Mad scientists. They’re everywhere.

That’s enough brilliant analysis for today.

New Look, Courtesy of Symbio Design

The new CTlab look is courtesy of Colin Murphy and Symbio Design, of Providence, Rhode Island. After doing some research on potential design firms, Colin leaped off the screen at us:  his portfolio includes the web work for James Der Derian’s brilliant Info-Tech-War-Peace project at Brown University’s Watson Institute for International Studies. After some detailed email and phone discussion of what we’re trying to achieve, Colin’s team developed the branding and design elements that are now visible here, as well as plenty of additional material that we haven’t yet deployed. 

Thanks to Colin and his team for doing an excellent job.

FYI, Symbio Design has just renamed itself Providence Design.

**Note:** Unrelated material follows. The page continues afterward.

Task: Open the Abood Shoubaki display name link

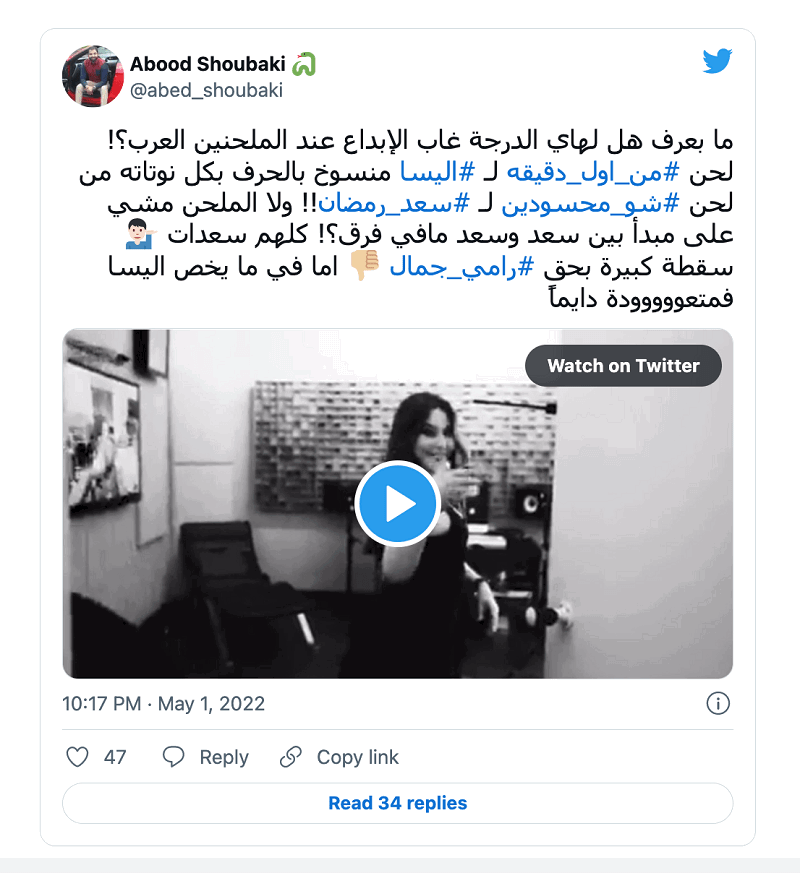Action: pos(208,64)
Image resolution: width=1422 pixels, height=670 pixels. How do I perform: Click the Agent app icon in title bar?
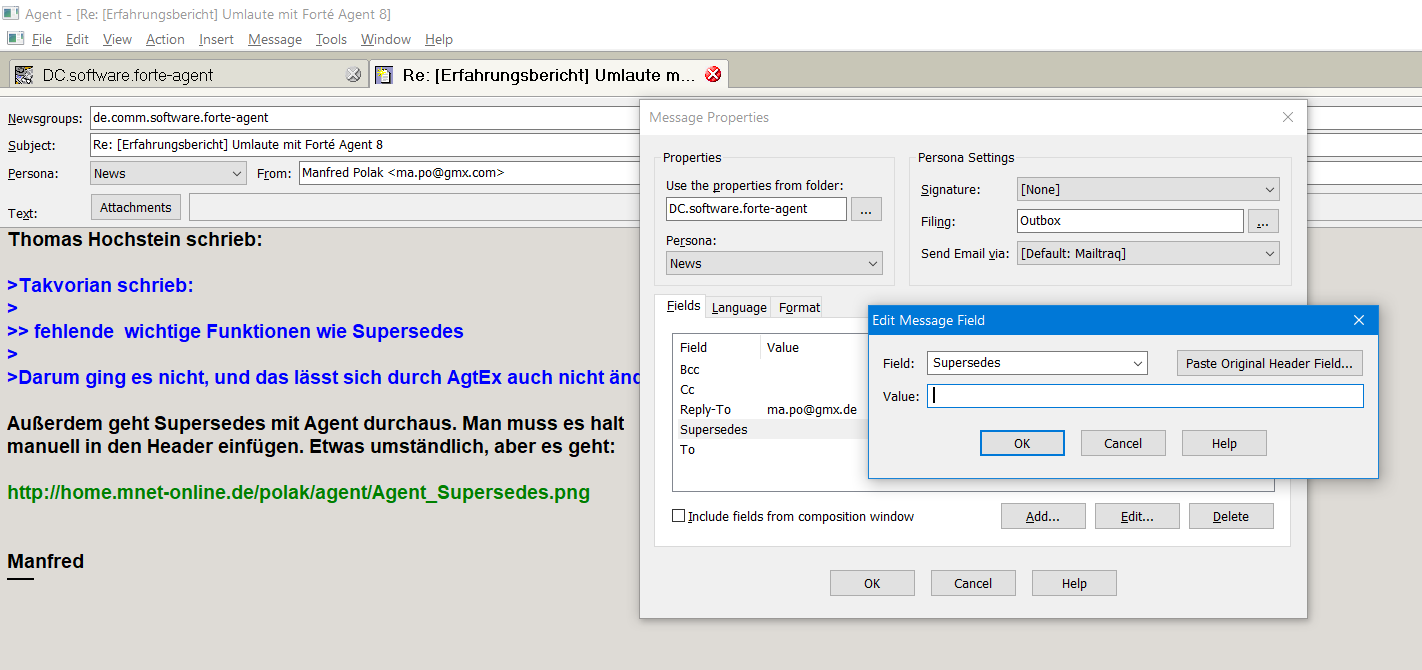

The Rise of Chaoplexic Warfare?

That’s what I’ll be calling the piece I’m writing: an extended essay built around Antoine Bousquet’s The Scientific Way of Warfare: Order and Chaos on the Battlefields of Modernity (Hurst & Co. Publishers, December 2008). I’ve mentioned it  and his research  on complexity in international relations in passing,  previously; I had the opportunity to review the manuscript earlier this year, and it’s simply excellent.

The essay will be a detailed review of The Scientific Way of Warfare, through which I’ll make a number of arguments and observations from my own research on battlespace regulatory regimes and sanctuary concepts and practices. I’m looking to develop this for magazine publication, though, rather than for a scholarly periodical, as a pre-publication lead-in to my own Hurst book, Sanctuary in Militant Thought and Practice.